━━━ Excerpt to read
Speaker 1:So there's times where the Texas grid has negative electricity prices because the wind power and the solar power is running at 100% capacity and they actually don't have any incentive to curtail because of the production tax credit, so they're still getting paid, even if the electricity price is negative. Now, even outside of that here, you can see on this chart that there's almost more than half of the time, the price of electricity is between $0 and $20 per megawatt. So it's really important to have not just a resource that turns off during high prices, like Bitcoin miners, but also that is operating when prices are very low, meaning that Bitcoin miners are providing revenues for power generation when the air conditioning is not operating right, and the air conditioning in your home is not providing revenue. So why is it important to have revenue for power generation? So that they are still around during those peak times? The grid is built both from a transmission and from a generation perspective to meet that peak load during either the summer or during a winter storm, for example. And outside of those peak times, 99% of the time, electricity prices are low and the grid is underutilized, and so that's where Bitcoin miners are essentially providing a backs up of demand to make sure that the grid still has the financial resources to be able to pay for these underutilized assets.
Speaker 1:Zooming out throughout the past five years, you can see that. This chart shows what percentage of the time was it economical to turn off a typical S19. During winter storm Yuri in February of 2021, that was 25% of the time because the price of electricity was at $5,000. It was actually $9,000 a megawatt at the time, because this is before they changed the regulatory maximum and the grid was in a blackout situation. I was at home with my young family and it was a very terrible time. So you know, that explains that bar. But if you look past that, and obviously the Bitcoin miners were turned off because it made no sense to be on and there was a grid-wide crisis, the grid is stressed on any given month, it can be 0%, it can be 1%, it can be 10%, it can be 5%. It really just depends on the weather. And so this is where it's really important to have a flexible load like Bitcoin mining. And this helps explain why Bitcoin mining has been able to grow in Texas is because it's so flexible. It fits into this grid that has a very volatile wind and solar power generation and ever-changing weather, and the Texas market share for Bitcoin mining has held stable around 15% as the global Bitcoin mining has grown.
━━━━━━
Stated task A: Convert everything in the entries from their first line down to the line containing "Action: (x=351, y=45)" into a JSON list of strings, one string per line, skipping blank lines. Leave the pictures out of the result.
The transcript and the entries come from separate sources.
━━━ Record list
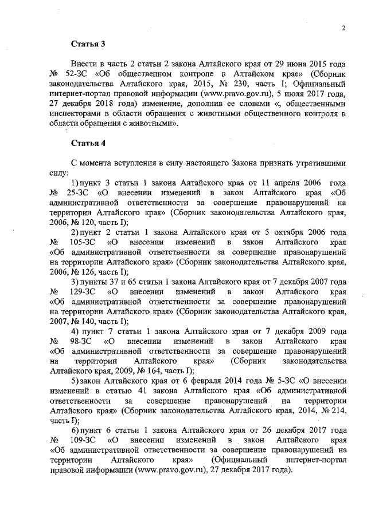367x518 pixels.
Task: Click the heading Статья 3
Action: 85,44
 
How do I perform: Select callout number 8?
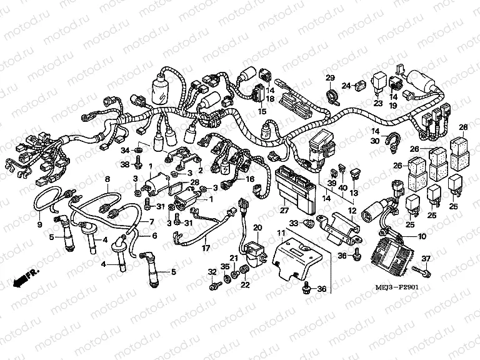[x=108, y=179]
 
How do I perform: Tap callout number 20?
[x=258, y=228]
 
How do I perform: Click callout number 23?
[x=378, y=103]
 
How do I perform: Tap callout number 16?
[x=251, y=179]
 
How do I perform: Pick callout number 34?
[x=125, y=151]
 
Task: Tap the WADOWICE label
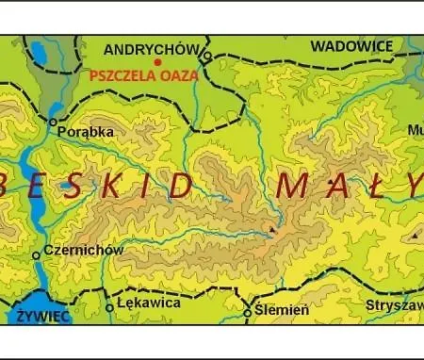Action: (x=351, y=45)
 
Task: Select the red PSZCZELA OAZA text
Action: (x=144, y=75)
━━━━━━
Stated task B: List every dollar amount mentioned in the transcript, in the order in which each first appears.

Correct response A:
[
  "367x518 pixels.",
  "Task: Click the heading Статья 3",
  "Action: 85,44",
  "How do I perform: Select callout number 8?",
  "[x=108, y=179]",
  "How do I perform: Tap callout number 20?",
  "[x=258, y=228]",
  "How do I perform: Click callout number 23?",
  "[x=378, y=103]",
  "How do I perform: Tap callout number 16?",
  "[x=251, y=179]",
  "How do I perform: Pick callout number 34?",
  "[x=125, y=151]",
  "Task: Tap the WADOWICE label",
  "Action: (x=351, y=45)"
]

Correct response B:
$0
$20
$5,000
$9,000